Как бы это ни было неприятно и унизительно, признание культурных и военных реалий северных границ и приспособление к ним стало важнейшим фактором существования китайских государств. Несмотря на возражения традиционалистов, стремительные конные лучники вскоре вытеснили военное использование колесниц старой чжаоской аристократии. И именно те государства, которые быстрее других воспринимали новшества, оказывались победителями в войнах между царствами, сотрясавших вторую половину тысячелетия. Нововведения Чжао настолько успешно скопировало северо-западное государство Цинь, что ему примерно в 260 году до н. э. фактически удалось сокрушить Чжао. Уничтожение государства Чжао, наиболее опасного политического соперника Цинь, в 221 году до н. э. открыло дорогу к завоеванию остального Китая, к объединению, ставшему прообразом политического единства Китая, существующему по сей день.

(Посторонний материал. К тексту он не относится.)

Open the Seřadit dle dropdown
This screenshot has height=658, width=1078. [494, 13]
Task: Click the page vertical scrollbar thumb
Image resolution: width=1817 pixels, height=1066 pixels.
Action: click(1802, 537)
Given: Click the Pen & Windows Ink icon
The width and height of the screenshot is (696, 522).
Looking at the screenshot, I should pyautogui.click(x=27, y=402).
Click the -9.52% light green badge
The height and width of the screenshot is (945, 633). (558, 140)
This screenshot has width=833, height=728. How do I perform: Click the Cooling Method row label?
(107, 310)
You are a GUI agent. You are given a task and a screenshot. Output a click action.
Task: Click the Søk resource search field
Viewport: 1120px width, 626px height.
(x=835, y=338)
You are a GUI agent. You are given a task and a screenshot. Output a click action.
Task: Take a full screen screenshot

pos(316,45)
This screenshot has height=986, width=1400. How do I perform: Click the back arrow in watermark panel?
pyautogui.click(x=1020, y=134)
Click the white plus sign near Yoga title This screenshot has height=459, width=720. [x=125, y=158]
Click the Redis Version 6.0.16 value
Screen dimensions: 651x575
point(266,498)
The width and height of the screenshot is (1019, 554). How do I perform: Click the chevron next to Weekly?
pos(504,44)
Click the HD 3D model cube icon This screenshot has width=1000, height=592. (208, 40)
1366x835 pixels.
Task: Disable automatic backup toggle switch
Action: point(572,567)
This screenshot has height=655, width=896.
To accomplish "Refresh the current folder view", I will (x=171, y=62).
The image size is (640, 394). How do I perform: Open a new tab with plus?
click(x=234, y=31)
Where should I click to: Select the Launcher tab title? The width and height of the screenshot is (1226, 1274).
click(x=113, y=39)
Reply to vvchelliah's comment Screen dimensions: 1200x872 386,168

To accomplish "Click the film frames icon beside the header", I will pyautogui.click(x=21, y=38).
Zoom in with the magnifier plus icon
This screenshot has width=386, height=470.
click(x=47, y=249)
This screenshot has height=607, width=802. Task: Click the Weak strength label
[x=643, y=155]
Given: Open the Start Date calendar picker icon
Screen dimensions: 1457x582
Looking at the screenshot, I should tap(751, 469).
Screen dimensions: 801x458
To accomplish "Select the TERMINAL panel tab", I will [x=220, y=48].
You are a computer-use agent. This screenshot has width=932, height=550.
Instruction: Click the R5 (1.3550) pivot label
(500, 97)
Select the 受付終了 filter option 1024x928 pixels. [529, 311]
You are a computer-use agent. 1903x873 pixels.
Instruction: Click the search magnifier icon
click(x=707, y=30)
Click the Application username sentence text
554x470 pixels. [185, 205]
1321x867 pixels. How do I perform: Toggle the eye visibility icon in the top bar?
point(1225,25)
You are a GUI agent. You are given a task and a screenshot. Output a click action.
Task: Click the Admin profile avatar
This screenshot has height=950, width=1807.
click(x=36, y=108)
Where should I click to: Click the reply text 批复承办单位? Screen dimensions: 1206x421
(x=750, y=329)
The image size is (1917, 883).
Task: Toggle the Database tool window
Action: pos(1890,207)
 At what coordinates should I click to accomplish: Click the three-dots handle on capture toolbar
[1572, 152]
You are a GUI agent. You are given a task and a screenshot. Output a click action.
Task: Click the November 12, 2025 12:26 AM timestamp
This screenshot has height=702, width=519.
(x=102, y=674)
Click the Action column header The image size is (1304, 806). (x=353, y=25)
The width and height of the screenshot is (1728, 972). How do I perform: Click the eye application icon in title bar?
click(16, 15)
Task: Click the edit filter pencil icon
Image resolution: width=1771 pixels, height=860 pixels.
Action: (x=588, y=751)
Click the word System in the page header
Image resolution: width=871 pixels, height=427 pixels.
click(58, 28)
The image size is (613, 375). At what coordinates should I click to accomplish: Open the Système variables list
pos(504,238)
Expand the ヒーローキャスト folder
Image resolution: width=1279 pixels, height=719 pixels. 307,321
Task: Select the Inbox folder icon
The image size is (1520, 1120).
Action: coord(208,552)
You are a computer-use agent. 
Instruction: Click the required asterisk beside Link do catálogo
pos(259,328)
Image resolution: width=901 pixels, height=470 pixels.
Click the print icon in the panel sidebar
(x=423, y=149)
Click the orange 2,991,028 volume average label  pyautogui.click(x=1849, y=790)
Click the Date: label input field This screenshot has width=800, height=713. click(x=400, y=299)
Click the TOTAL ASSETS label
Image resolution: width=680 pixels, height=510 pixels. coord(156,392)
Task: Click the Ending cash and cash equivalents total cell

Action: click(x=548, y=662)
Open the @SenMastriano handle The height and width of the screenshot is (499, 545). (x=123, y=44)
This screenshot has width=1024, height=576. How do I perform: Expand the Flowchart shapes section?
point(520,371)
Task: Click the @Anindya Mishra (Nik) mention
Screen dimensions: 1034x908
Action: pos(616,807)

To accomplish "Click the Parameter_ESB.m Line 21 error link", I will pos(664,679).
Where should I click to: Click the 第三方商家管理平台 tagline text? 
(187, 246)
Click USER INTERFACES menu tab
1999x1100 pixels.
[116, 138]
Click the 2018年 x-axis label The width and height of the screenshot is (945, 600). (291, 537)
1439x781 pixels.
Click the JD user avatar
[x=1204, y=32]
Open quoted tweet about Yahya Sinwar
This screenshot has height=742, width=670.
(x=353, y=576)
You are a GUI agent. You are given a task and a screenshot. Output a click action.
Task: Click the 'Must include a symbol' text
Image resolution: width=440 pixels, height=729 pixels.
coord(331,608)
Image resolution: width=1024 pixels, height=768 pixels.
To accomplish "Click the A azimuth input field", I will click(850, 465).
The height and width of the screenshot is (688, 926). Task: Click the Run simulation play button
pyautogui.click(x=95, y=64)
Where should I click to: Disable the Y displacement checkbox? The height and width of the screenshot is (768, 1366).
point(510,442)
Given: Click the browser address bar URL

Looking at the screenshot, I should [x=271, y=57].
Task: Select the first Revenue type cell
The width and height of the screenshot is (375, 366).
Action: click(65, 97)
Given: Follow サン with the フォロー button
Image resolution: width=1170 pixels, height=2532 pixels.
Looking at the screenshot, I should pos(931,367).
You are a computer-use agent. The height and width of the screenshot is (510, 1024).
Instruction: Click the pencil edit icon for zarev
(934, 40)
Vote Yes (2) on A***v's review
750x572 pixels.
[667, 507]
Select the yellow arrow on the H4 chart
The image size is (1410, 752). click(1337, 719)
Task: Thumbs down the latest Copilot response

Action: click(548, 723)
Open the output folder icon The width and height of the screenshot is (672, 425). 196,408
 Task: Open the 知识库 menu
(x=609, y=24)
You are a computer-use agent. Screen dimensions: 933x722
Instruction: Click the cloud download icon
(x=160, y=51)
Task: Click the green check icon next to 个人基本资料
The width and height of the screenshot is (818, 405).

Пример культурного прагматизма правителя Улина не заставил китайские государства отказаться от более традиционного для китайцев решения пограничных проблем: строительства стен. С середины VII века до н. э. государства Цинь, Вэй, Чжао, Янь, Чу и Ци начали возводить по всему Китаю сеть стен – некоторые в самом сердце основной территории – для противостояния внешней угрозе как со стороны других царств, так и со стороны степи. Стеностроительство стало настолько общепринятым, что даже сами северяне-некитайцы начали следовать старой и изящной китайской моде: через какое-то время после 453 года до н. э. варвары ицзю из района Ордоса построили двойную стену в качестве защиты от самых северных китайских государств, и против Цинь в особенности.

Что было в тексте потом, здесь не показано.